A la suite du WWFE, les équipes allemandes ont travaillé autour du critère de Puck, de manière à proposer une méthode de calcul et des outils couvrant le domaine du dimensionnement non-linéaire. L’aboutissement en a été la rédaction du VDI 2014 partie 3 (Development of FRP components fibre-reinforced plastics Analysis). L’approche est séduisante car proche d’une norme ou d’un standard (LUTZ 2007). Ses fondements lui permettent d’envisager une généralisation au domaine du fluage et de la fatigue. Les paramètres matériaux sont disponibles pour des couches unidirectionnelles, le même travail sur les couches tissées n’est par contre pas encore finalisé.
4 - Couplage résistance/vieillissement
Les matériaux composites sont sensibles aux effets de l’environnement extérieur (température, humidité). Les dégradations provoquées par l’environnement sont regroupées sous le vocable de vieillissement (VERDU, techniques de l’ingénieur).
Dans le domaine des structures marines, l’un des principaux couplages identifiés est celui entre la diffusion de l’humidité et l’endommagement (MERCIER 2006). La présence d’humidité diminue la température de transition vitreuse du composite et les caractéristiques mécaniques. La création d’endommagement peut aussi modifier la cinétique d’absorption d’humidité en s’éloignant d’un comportement classiquement Fickien. Dans ce dernier cas, des accélérations de phénomènes de dégradation s’observent (SRINGER 1981).
L’influence réciproque des endommagements en fatigue et de l’humidité a été peu étudié (HAI 2000). La plupart du temps, un cumul linéaire des effets est réalisé sans pour autant que la démarche soit extrapolable à tous les matériaux. L’approche la plus scientifique consisterait à trouver des lois d’évolution entre endommagement et humidité.
5 - Prise en compte de la dispersion, dimensionnement fiabiliste
La dispersion des caractéristiques des matériaux composites est un problème multi-échelle : échelle des défauts pour la fibre, échelle de la distribution des fibres dans la matrice, défauts créés par la fabrication (orientation, porosités), échelle des dimensions de la structure (GUILLAUMINAT 2008).

À faire:
- a) Recopiez l'extrait sur les matériaux composites entre « Dans le domaine » et « endommagement et humidité. », ces deux passages compris.
- b) Dans l'extrait sur les matériaux composites, relevez le nom de chaque auteur cité entre parenthèses.
- c) Poursuivez l'extrait sur les matériaux composites à la suite de sa dernière phrase.

Données fournies:
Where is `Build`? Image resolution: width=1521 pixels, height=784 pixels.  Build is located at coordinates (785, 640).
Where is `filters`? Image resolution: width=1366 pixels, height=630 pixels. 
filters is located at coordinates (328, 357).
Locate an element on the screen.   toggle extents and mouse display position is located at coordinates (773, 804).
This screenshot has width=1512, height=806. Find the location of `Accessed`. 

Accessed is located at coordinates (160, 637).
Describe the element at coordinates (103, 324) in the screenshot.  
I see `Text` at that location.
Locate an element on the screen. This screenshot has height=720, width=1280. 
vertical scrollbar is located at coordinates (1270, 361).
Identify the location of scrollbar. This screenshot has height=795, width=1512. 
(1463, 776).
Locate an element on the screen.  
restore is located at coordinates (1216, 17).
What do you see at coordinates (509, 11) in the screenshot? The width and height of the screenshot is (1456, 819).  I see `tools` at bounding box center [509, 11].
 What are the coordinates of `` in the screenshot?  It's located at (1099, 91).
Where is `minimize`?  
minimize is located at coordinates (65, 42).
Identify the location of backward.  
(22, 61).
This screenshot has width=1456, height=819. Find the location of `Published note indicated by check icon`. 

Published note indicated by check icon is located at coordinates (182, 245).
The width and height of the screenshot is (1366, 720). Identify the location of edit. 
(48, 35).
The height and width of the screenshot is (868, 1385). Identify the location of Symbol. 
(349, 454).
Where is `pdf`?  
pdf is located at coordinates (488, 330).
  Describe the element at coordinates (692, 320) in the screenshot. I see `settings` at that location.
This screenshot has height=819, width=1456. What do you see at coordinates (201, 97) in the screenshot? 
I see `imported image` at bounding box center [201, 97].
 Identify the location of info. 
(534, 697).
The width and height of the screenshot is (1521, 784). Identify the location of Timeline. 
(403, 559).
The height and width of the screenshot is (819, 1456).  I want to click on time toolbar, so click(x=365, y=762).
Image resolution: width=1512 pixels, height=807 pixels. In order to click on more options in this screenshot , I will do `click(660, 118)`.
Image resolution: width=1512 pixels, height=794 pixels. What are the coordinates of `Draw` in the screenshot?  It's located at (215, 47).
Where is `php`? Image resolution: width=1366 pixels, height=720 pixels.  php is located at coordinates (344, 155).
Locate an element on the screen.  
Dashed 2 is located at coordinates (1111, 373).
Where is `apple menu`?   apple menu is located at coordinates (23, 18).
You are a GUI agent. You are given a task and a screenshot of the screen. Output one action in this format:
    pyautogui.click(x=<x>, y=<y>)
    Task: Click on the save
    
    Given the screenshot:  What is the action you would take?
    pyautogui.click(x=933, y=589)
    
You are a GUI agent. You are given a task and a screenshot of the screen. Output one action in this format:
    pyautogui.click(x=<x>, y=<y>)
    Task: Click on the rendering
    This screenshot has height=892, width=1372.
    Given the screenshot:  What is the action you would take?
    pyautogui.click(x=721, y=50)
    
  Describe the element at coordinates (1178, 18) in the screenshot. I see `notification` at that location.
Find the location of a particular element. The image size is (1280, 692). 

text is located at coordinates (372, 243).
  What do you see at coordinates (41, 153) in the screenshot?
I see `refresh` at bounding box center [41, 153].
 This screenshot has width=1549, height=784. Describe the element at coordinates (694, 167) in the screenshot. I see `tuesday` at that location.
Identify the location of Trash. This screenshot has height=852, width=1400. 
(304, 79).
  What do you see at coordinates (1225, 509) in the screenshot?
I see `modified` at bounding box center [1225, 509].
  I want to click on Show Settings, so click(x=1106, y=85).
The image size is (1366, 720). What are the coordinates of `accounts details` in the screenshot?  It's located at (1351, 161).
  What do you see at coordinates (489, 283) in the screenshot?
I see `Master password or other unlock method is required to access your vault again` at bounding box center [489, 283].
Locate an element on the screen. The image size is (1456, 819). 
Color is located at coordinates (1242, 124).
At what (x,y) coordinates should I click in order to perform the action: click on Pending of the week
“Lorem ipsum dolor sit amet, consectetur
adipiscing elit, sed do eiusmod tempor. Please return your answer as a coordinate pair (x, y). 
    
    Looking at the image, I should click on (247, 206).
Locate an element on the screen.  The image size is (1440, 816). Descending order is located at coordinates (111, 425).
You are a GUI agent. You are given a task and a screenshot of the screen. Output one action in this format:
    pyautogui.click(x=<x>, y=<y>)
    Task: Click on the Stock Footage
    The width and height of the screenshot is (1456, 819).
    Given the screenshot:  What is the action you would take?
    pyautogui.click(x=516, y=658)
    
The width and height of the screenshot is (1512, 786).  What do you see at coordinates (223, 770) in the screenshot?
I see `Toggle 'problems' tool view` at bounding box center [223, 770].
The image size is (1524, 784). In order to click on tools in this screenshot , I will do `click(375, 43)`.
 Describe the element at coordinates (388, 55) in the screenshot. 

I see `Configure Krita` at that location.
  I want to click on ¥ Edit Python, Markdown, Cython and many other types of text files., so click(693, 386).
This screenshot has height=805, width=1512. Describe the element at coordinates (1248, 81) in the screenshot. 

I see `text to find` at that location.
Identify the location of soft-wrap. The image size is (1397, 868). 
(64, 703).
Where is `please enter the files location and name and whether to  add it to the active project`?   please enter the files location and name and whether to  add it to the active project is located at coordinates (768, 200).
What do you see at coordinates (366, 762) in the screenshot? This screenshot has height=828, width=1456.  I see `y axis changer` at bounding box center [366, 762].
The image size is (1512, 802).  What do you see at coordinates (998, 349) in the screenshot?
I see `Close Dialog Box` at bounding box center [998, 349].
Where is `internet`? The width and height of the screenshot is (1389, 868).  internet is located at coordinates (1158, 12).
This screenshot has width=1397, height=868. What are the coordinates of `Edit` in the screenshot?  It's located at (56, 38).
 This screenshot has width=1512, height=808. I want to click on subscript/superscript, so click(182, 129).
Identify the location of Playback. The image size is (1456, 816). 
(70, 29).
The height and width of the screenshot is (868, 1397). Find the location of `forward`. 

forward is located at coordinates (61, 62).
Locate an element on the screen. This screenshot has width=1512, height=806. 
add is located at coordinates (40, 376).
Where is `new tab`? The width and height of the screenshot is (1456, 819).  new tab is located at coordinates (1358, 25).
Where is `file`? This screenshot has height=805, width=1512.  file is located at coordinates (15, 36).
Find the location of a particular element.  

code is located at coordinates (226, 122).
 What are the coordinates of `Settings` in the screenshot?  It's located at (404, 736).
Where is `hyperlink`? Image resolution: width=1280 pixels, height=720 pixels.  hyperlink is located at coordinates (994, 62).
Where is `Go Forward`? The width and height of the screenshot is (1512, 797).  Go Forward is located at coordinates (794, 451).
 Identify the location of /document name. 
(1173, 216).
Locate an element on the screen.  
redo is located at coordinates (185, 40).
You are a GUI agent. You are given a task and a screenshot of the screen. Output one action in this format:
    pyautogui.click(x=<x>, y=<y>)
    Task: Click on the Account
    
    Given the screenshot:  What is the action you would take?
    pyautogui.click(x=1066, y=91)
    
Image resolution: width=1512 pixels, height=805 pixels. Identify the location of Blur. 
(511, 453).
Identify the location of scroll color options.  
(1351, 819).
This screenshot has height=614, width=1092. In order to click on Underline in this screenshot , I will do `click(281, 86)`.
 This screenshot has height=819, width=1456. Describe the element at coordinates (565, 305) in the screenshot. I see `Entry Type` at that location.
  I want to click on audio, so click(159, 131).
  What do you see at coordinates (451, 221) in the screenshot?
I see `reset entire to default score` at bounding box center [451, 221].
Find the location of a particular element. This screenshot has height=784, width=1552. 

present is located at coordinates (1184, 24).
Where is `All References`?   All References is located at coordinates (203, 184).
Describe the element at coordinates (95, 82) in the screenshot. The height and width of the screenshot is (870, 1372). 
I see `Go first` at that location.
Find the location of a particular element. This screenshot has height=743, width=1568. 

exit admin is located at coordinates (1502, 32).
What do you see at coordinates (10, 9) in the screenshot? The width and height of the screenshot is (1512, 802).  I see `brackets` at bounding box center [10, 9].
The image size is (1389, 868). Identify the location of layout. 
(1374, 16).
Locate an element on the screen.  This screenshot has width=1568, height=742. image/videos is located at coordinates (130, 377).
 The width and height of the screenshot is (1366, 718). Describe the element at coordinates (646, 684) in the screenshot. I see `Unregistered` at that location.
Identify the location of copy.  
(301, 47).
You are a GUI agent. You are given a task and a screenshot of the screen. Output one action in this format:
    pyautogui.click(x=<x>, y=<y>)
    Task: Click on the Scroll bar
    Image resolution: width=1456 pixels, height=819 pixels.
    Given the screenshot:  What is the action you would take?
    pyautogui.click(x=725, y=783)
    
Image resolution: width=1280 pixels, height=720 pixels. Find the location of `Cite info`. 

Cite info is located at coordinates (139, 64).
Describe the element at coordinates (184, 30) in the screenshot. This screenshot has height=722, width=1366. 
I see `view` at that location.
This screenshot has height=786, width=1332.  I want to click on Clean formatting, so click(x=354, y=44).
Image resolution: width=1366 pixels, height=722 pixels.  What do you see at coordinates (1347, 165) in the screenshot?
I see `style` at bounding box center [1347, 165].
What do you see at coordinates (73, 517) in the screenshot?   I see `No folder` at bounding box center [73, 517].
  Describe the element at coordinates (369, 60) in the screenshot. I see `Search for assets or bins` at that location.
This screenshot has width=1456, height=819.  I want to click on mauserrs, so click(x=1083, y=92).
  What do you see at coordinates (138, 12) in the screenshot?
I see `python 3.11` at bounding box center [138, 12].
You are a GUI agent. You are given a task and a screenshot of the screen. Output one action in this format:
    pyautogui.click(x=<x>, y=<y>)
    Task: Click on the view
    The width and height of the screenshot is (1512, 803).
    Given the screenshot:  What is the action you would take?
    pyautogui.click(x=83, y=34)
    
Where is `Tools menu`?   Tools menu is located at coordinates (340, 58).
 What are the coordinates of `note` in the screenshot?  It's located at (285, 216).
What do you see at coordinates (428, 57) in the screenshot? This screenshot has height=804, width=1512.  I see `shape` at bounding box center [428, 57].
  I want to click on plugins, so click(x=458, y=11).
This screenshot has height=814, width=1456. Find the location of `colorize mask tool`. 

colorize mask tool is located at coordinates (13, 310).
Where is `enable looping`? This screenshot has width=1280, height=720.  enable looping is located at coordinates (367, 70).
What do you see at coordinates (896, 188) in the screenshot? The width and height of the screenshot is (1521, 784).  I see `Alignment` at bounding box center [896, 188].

Réponses:
- a)
Dans le domaine des structures marines, l’un des principaux couplages identifiés est celui entre la diffusion de l’humidité et l’endommagement (MERCIER 2006). La présence d’humidité diminue la température de transition vitreuse du composite et les caractéristiques mécaniques. La création d’endommagement peut aussi modifier la cinétique d’absorption d’humidité en s’éloignant d’un comportement classiquement Fickien. Dans ce dernier cas, des accélérations de phénomènes de dégradation s’observent (SRINGER 1981).
L’influence réciproque des endommagements en fatigue et de l’humidité a été peu étudié (HAI 2000). La plupart du temps, un cumul linéaire des effets est réalisé sans pour autant que la démarche soit extrapolable à tous les matériaux. L’approche la plus scientifique consisterait à trouver des lois d’évolution entre endommagement et humidité.

- b) LUTZ, VERDU, MERCIER, SRINGER, HAI, GUILLAUMINAT

- c)
Les lois d’identification probabilistes sont souvent réduites au modèle de Weibull adapté au comportement en traction dans le sens des fibres bien que dans les autres directions d’autres lois soient plus pertinentes (MIL HDB 17-1). La prévision des caractéristiques mécaniques en fiabilité à partir des valeurs des constituants fibre et résine n’a pas encore trouvé de théorie adaptée. Les approches de type VER sont souvent utilisées avec les limites connues sur la prévision en résistance (DEHMOUS 2007).
La prévision des effets de dispersion liés à la fabrication des pièces composites n’est que peu étudiée. On peut citer les travaux autour du procédé RTM (GUILLEMINOT), mais dans la majeure partie des cas, les dispersions sur les orientations sont par exemple méconnues.
La prise en compte de la dispersion des caractéristiques mécaniques lors d’un calcul de structure a fait l’objet en France de nombreux travaux de recherche autour du projet AMERICO de la DGA (CARRERE 2008).
Enfin pour les pièces composites épaisses et grandes dimensions, les effets de ces deux échelles sur la fiabilité des pièces sont connus mais peu modélisés (GURVICH, PIPE 1995).